▸ WHAT TO PRODUCE:
Would you please return only the lines from the one with "You are a computer-use" through the last line of the records below, leaving the pictures out?

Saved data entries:
--------
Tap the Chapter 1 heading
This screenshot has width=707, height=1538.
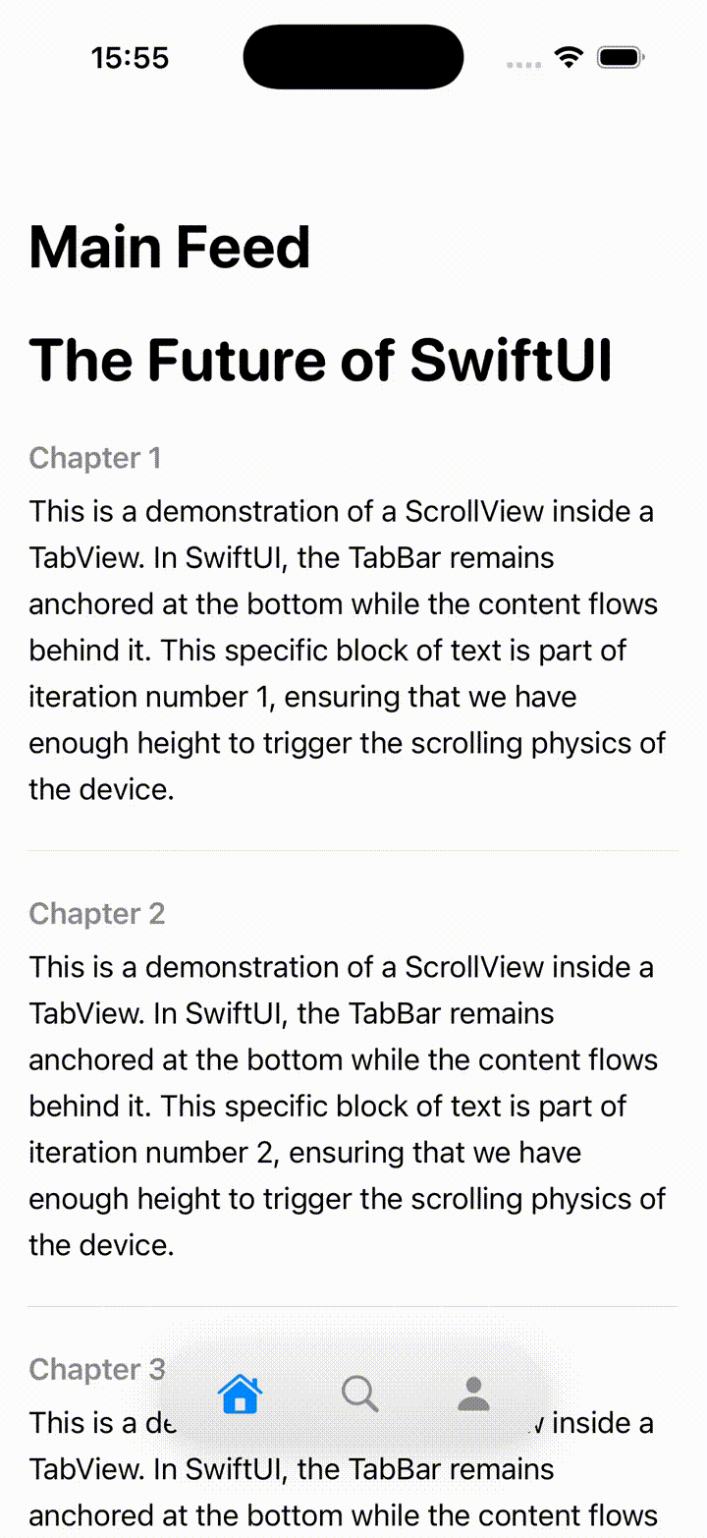(95, 458)
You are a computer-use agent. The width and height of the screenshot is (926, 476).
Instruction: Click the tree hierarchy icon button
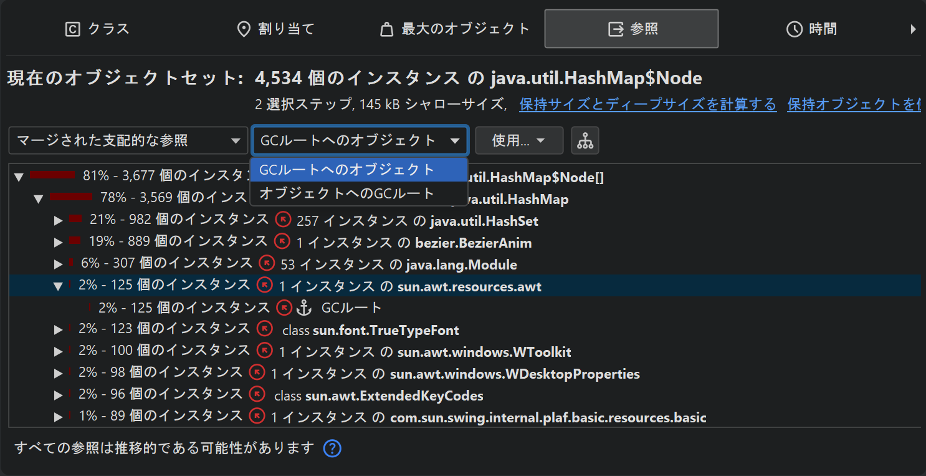click(585, 141)
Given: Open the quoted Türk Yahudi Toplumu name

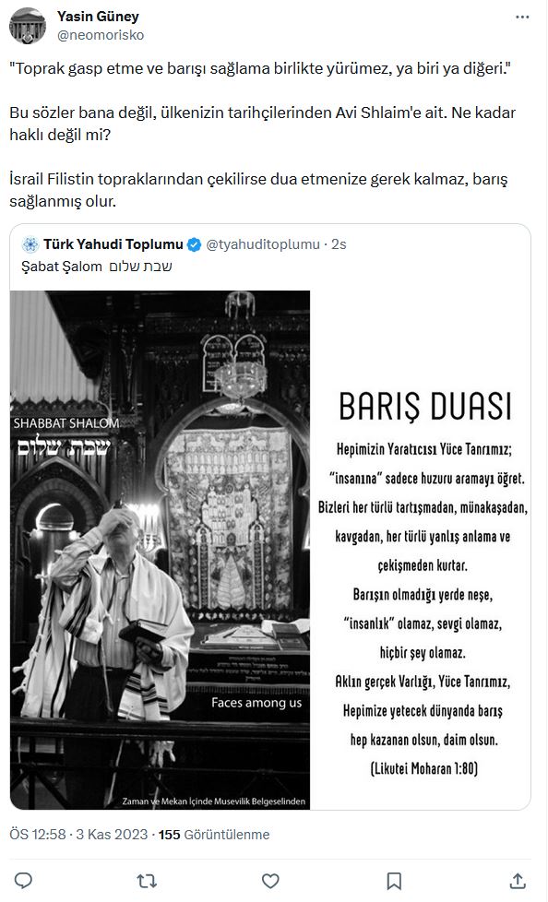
--------
▸ COMPLETED TASK:
You are a computer-use agent. The width and height of the screenshot is (926, 476).
Instruction: Click the tree hierarchy icon button
click(585, 141)
Given: Open the quoted Türk Yahudi Toplumu name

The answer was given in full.